Your complaint that you need thousands of kills to be sure of a difference between the two TH levels is merely a reflection of someone who doesn't understand statistics. You will *always* need thousands of samples to get any kind of decent understanding of the underlying rates of anything in a game like this. You can only get away from it if you're dealing with data that you know is discreet and precisely repeatable, such as exact haste or enmity values.
Now, to take things further aside:
I've read one bit of testing which implied that TH1 was a 50% increase in drop rate over baseline, TH2 was an additional 50%, and each additional point of TH above that was +10% (a fairly reasonable model, really; I'd like to try testing to confirm it). So, TH9 would be 50%+50% + 7*10% = +170% (and TH10 would be +180%), or 2.7x the baseline drop rate. If the original drop rate was 10%, that means you'd have a 27% drop rate with TH9 and 28% drop rate with TH10.
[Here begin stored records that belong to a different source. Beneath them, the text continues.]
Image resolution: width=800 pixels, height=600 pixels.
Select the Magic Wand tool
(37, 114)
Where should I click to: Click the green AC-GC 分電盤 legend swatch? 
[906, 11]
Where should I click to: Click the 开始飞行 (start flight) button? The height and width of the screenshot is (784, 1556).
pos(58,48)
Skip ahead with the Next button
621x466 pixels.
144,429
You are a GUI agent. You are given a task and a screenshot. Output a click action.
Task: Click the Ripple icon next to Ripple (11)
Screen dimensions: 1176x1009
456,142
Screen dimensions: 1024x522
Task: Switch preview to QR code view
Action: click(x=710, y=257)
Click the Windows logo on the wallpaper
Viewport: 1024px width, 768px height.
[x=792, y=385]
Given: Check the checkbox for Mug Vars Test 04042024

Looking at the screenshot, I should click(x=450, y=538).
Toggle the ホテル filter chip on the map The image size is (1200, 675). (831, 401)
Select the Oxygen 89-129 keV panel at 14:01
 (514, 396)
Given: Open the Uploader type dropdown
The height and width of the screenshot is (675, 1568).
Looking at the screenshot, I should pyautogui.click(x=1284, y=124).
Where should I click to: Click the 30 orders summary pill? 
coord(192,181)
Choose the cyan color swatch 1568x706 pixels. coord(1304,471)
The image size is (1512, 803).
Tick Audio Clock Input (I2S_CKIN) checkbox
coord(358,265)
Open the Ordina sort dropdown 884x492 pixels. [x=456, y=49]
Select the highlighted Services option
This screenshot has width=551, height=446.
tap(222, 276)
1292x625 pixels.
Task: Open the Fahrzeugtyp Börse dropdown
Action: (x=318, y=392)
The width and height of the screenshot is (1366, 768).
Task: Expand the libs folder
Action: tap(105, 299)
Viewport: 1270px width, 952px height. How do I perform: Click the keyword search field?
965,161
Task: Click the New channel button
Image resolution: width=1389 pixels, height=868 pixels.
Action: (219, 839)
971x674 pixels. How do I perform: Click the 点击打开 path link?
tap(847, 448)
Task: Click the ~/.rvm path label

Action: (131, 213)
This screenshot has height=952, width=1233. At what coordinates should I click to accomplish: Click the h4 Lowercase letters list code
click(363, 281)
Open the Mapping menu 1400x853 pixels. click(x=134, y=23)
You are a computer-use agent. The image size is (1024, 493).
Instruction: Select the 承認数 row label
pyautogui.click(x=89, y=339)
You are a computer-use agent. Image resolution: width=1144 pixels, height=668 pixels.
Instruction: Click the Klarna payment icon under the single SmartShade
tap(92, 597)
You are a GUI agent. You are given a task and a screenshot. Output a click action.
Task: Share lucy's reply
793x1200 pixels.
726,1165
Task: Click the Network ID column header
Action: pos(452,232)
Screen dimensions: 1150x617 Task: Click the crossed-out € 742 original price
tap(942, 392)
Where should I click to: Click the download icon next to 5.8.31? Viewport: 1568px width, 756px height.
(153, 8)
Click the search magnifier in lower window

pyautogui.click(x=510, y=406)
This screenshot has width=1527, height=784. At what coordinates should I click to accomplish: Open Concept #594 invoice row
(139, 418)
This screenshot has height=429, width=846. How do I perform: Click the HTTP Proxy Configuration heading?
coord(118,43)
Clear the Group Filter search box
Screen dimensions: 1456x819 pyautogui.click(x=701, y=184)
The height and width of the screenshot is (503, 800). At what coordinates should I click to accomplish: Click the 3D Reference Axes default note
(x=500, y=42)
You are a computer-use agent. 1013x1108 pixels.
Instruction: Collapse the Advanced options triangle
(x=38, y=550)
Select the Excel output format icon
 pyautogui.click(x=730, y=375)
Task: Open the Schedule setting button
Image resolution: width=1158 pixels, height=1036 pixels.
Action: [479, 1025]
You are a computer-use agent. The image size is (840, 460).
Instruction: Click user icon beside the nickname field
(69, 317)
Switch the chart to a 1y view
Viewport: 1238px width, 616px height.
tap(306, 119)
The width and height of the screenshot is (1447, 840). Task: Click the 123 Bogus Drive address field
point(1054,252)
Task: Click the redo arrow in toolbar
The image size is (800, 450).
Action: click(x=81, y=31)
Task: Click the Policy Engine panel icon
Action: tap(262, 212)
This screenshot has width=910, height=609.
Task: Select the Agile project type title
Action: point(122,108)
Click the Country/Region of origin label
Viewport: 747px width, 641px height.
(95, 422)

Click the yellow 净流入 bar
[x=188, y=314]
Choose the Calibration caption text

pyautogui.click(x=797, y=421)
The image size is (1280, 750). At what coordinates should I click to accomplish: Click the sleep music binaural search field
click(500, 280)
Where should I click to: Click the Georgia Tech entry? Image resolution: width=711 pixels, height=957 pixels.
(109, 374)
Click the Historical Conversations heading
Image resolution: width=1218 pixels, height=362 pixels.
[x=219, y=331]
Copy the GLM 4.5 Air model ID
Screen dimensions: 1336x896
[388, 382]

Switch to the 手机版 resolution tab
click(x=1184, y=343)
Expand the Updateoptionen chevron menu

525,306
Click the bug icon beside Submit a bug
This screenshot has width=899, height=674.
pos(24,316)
To distinguish between TH9 and TH10 in that model you'd need about 25,000 samples to reach a margin of error small enough to be reasonably certain of your results, though a few thousand samples at each of multiple points to create a trend line would probably be more useful.
In such a hypothetical model, the 50% tiers would be:
TH0 - baseline
TH1 - +50%
TH2 - +50%
TH7 - +50%
TH12 - +50%
A main thf and a single TH proc (TH7 total) would be the equivalent of an additional 50% TH tier, which is decent, though not exceptional. Since you're already 100% over baseline with TH2, it would be a 25% boost in the number of drops received over what you could get from a /thf. That would not be terribly out of line with the general feeling of the gain from bringing a thf main compared to a /thf mule.
The data for this model was taken from before the level cap raise, though, so there's the potential that the third TH trait thf natively gets could be another +50%, with each TH+1 from gear or procs being +10%. That would make TH7 +190% instead of +150%, and would give 45% more drops than a /thf.